5.6. Optional Additional Information (§ 7222(l))
Providing more detail is expressly allowed and may help reduce confusion or follow-up requests. Specifically, businesses may provide additional explanatory information to help consumers understand the ADMT, such as:
- The range of possible outputs,
- Aggregate output statistics to help a consumer understand how they compare to other consumers, such as the five most common outputs and the percentage of consumers that received each.
Practice Tip: Opt-Out Requires No Verification — but Access to ADMT Does, and Article 5 Sets the Standard: Under the CCPA’s ADMT rules, businesses do not verify a consumer’s identity for an opt-out request. Section 7221(f) expressly prohibits requiring a VCR (verifiable consumer request) for opting out of ADMT. A business may ask only for the minimal information necessary to direct the opt-out — no accounts, no documentation, and no high-friction identity checks. However, when a consumer exercises the right to access ADMT, the rules change. Section 7222(e) requires full identity verification under Article 5, using the same standards that apply to requests to know, delete, or correct. This difference exists for a simple reason: responding to an access request necessarily involves disclosing information about how the ADMT processed the consumer’s personal information — and the law seeks to prevent that sensitive information from being disclosed to the wrong person.
As a reminder, to comply with Article 5, businesses must follow strict verification rules, including:
1. Reasonable Verification Method Required (§ 7060(a)): Businesses must establish, document, and follow a reasonable method to verify that the requester is the correct consumer.
2. Matching Consumer Information (§ 7060(c)(1)): Verification should begin by matching information the business already maintains.
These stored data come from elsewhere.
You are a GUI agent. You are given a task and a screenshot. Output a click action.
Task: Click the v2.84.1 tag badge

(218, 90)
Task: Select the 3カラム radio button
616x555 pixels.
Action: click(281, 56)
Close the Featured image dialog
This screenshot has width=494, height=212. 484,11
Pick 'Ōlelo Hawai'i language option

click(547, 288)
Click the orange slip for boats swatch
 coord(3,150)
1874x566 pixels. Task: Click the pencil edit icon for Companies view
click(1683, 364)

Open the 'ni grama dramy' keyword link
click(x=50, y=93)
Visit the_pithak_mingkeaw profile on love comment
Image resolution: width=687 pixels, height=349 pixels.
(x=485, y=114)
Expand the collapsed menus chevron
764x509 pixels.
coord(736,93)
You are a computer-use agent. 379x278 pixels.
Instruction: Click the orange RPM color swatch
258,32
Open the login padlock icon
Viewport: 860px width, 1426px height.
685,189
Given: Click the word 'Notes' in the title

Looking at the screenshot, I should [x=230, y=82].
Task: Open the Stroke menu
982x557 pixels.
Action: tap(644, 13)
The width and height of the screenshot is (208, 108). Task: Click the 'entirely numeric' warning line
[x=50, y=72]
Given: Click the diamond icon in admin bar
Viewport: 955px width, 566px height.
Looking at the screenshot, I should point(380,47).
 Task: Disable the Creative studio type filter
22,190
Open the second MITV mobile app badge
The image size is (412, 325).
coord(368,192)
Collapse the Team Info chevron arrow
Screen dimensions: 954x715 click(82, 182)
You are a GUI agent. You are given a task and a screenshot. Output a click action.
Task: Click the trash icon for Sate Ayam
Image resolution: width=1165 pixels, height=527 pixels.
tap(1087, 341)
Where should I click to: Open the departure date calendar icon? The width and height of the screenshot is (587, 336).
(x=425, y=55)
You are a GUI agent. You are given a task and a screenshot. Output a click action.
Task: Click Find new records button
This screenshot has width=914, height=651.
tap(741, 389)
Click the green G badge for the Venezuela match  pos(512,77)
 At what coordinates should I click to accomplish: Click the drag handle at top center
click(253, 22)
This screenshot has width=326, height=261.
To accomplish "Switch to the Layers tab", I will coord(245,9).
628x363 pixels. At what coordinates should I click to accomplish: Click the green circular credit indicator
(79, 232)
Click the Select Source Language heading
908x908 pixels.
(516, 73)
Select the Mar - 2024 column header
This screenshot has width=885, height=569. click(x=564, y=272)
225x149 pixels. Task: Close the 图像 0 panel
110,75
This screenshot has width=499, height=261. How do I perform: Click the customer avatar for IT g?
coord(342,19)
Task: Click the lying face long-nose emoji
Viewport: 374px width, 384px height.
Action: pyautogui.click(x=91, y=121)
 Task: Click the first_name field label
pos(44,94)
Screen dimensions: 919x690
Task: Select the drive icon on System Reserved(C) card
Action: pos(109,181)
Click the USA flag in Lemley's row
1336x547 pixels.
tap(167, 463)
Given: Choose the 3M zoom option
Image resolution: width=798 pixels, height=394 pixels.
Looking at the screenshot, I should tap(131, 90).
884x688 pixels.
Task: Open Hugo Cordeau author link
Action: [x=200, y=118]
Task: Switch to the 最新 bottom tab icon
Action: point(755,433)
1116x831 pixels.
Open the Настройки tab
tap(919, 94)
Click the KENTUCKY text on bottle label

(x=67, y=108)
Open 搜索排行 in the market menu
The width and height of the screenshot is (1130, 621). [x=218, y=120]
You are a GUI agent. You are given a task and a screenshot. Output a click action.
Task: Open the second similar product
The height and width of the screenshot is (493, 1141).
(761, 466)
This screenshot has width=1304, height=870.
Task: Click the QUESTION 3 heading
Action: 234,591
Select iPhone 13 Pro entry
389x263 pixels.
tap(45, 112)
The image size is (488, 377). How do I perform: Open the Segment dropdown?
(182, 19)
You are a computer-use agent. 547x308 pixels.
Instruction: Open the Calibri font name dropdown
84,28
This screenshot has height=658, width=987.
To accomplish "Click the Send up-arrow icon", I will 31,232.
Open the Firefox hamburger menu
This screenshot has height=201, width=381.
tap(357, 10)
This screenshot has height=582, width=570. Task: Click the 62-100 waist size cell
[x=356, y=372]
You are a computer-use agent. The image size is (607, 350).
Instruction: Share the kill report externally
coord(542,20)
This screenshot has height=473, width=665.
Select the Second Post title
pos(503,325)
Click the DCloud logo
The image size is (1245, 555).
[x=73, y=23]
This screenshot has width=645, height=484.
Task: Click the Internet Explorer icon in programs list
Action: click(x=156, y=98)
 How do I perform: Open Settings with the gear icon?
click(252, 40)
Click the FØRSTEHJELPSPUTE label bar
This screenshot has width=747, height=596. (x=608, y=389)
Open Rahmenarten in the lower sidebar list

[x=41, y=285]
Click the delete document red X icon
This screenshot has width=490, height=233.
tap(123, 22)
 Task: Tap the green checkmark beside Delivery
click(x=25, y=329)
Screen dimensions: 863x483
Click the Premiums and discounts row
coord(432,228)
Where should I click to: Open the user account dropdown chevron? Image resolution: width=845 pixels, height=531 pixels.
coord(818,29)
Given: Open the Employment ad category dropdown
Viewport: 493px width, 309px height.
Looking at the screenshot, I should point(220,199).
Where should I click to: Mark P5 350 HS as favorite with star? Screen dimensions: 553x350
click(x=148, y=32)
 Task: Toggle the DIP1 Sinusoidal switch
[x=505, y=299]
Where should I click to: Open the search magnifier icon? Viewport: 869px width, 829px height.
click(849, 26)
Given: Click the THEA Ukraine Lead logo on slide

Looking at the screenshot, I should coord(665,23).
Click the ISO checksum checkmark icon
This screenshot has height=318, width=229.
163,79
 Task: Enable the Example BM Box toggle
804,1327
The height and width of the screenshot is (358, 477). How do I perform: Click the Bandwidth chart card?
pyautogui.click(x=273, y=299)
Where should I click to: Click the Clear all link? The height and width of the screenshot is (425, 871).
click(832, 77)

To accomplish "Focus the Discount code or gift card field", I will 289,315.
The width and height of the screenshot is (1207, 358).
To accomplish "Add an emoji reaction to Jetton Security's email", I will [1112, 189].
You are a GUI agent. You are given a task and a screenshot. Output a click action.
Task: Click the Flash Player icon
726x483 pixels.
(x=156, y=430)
Additional data may be requested only if necessary.
4. Minimize Sensitive Data Collection (§ 7060(c)(2)): Businesses should avoid collecting sensitive personal information unless absolutely necessary for verification.
5. Verification Must Consider Six Factors (§ 7060(c)(3)): The method must be appropriate given: (i) the sensitivity and value of the data, (ii) the risk of harm from unauthorized access, (iii) the likelihood of fraud, (iv) robustness of the data used for verification, (v) the business’s interaction model with the consumer, and (vi) available verification technologies.
6. Limits on Additional Information (§ 7060(d)) Additional information may be collected only when needed, used solely for verification/fraud prevention, and deleted after use.
7. No Fees or Burdens for Verification (§ 7060(e)): Businesses cannot require notarization unless they pay for it.
8. Security Measures Required (§ 7060(f)): Businesses must use reasonable security to detect fraud and prevent unauthorized access.
9. Verification Standards Differ by Request Type (§ 7062): Access to ADMT requires a reasonably high degree of certainty — typically: matching three reliable data points, plus a signed declaration under penalty of perjury (§ 7062(c)). (But, for password-protected accounts, existing authentication can be used if compliant (§ 7061).)
If Identity Cannot Be Verified (§ 7062(g)) The business must deny the request, and explain why it cannot verify the identity.